Document excerpt:
Hardware Is Meeting Software Halfway

NVIDIA’s GB10 Grace Blackwell superchip puts a Blackwell GPU with 5th-generation Tensor Cores and 128GB of unified coherent memory on your desk, powered by a standard electrical outlet.

It supports FP4 and FP8 precision workloads natively.

Two units linked with ConnectX networking can run 405B-parameter models.

ARM’s Cortex-X925 cores in the Grace CPU provide the single-threaded performance needed for the CPU-bound parts of agent orchestration with task routing, tool dispatch, message parsing while the GPU handles inference.

Meanwhile, consumer hardware continues to improve.

DDR6 memory with 1600 GB/s bandwidth is expected with AMD’s Epyc Venice platform. PCIe Gen6 doubles the interconnect bandwidth. The hardware floor keeps rising.

These are all mind bending developments.

Open-Source Models Are Closing the Gap

A Nature publication from February 2026 made a remarkable argument:

Compressing a giant is more effective than training a dwarf.

The researchers demonstrated that large language models exhibit phase transitions under compression and that structural, numerical, and algebraic redundancy sources are orthogonal.

By combining pruning, quantization, and low-rank decomposition in a criticality-aware framework, they achieved near-lossless compression to 10% of original model size.

This aligns perfectly with what we’re seeing in practice.

Open-source models now represent 62.8% of the market by model count, and the expected date for open-closed performance parity is Q2 2026 at current improvement rates.

The Qwen ecosystem has seen explosive adoption, becoming the most downloaded model family as measured by cumulative downloads.

Data:

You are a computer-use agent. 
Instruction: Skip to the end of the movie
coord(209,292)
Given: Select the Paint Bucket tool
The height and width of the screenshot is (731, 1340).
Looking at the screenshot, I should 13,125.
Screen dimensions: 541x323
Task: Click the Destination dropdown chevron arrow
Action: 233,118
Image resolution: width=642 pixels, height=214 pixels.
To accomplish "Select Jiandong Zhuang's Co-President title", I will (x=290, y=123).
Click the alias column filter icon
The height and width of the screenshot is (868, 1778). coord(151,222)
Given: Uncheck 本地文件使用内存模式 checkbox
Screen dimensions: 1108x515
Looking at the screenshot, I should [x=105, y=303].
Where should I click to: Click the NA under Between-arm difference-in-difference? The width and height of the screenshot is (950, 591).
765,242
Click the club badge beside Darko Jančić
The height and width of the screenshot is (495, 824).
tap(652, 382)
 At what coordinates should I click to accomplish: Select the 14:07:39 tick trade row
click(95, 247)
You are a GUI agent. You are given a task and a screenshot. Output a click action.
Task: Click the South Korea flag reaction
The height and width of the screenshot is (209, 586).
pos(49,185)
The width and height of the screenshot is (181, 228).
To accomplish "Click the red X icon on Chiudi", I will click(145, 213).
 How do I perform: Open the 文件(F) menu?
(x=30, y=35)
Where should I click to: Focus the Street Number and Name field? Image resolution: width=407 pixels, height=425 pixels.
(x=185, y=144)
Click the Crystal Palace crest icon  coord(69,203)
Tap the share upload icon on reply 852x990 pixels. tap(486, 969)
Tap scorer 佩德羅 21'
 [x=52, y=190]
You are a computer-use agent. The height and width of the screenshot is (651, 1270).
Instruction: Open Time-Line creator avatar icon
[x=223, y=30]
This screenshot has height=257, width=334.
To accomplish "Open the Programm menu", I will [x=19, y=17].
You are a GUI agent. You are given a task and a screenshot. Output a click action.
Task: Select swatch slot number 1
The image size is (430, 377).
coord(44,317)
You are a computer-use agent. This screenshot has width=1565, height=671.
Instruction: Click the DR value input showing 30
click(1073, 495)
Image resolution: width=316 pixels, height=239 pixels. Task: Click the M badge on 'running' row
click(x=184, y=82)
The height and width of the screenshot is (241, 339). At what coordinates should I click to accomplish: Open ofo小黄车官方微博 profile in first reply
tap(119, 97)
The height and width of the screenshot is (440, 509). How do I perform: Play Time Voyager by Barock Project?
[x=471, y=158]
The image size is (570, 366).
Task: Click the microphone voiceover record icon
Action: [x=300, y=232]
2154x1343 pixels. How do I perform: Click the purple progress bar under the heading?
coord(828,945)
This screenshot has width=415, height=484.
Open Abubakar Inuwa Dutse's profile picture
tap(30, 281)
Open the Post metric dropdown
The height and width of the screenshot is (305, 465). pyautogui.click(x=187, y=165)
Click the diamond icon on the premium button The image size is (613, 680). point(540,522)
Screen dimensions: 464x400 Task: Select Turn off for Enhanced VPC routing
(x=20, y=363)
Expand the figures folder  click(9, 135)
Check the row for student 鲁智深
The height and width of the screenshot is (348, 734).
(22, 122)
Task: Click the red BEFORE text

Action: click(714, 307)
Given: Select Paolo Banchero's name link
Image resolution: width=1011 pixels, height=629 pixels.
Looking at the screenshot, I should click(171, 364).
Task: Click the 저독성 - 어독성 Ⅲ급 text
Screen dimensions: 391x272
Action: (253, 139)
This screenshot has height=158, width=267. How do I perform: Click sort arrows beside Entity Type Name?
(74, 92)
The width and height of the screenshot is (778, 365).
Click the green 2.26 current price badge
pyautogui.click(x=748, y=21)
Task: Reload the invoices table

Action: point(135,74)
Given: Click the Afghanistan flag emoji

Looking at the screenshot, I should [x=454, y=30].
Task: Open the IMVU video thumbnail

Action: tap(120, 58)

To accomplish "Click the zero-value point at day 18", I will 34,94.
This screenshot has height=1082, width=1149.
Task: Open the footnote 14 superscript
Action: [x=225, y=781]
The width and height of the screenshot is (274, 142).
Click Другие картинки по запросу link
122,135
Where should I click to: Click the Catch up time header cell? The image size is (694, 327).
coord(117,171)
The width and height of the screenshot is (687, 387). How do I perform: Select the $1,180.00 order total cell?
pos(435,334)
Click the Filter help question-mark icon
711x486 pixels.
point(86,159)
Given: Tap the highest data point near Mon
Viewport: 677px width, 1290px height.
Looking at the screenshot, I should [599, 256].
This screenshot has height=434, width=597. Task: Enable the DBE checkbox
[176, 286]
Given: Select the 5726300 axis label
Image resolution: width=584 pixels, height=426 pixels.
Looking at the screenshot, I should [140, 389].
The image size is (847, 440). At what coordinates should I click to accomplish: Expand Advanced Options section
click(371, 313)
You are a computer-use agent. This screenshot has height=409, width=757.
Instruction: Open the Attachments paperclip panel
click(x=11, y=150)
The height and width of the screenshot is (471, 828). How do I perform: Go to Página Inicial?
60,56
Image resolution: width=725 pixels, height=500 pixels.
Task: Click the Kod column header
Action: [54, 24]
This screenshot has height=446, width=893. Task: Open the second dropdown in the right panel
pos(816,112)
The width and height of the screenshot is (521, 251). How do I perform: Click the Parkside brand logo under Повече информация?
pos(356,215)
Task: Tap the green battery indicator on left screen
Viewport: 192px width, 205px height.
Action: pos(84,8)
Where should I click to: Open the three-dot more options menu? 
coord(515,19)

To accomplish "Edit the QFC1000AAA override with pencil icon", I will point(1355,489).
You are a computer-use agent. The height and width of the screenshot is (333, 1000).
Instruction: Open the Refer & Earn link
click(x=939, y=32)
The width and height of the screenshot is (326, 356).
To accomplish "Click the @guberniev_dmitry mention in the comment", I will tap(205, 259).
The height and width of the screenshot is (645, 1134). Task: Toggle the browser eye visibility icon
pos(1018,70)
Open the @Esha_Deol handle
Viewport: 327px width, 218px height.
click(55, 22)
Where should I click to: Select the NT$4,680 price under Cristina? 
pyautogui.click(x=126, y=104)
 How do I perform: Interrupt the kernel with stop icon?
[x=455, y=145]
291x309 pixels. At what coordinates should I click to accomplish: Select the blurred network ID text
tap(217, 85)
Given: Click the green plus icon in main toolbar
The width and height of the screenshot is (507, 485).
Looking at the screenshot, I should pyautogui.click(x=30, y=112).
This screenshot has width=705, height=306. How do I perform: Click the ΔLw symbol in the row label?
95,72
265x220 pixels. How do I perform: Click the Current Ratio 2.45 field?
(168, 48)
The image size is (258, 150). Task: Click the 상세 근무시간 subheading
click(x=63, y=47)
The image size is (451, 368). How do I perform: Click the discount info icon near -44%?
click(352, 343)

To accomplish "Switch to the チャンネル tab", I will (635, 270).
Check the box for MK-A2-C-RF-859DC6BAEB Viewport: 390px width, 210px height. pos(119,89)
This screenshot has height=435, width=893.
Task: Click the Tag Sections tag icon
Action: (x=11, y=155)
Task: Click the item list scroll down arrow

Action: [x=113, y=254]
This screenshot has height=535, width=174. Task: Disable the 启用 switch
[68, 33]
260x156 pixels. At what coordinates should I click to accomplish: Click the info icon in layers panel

Check your understanding:
(1) From the excerpt on AI hardware and open-source models, write out word for word the part that opens with the words containing "The researchers demonstrated" and closes with "by cumulative downloads.".
(2) Answer these questions from the excerpt on AI hardware and open-source models:
(a) How much unified coherent memory does the GB10 Grace Blackwell superchip provide?
(b) To what share of the original model size did the researchers achieve near-lossless compression?
(c) What percentage of the market by model count do open-source models now represent?
The records have nothing to do with the excerpt on AI hardware and open-source models.

Your responses:
(1)
The researchers demonstrated that large language models exhibit phase transitions under compression and that structural, numerical, and algebraic redundancy sources are orthogonal.

By combining pruning, quantization, and low-rank decomposition in a criticality-aware framework, they achieved near-lossless compression to 10% of original model size.

This aligns perfectly with what we’re seeing in practice.

Open-source models now represent 62.8% of the market by model count, and the expected date for open-closed performance parity is Q2 2026 at current improvement rates.

The Qwen ecosystem has seen explosive adoption, becoming the most downloaded model family as measured by cumulative downloads.

(2)
(a) 128GB
(b) 10%
(c) 62.8%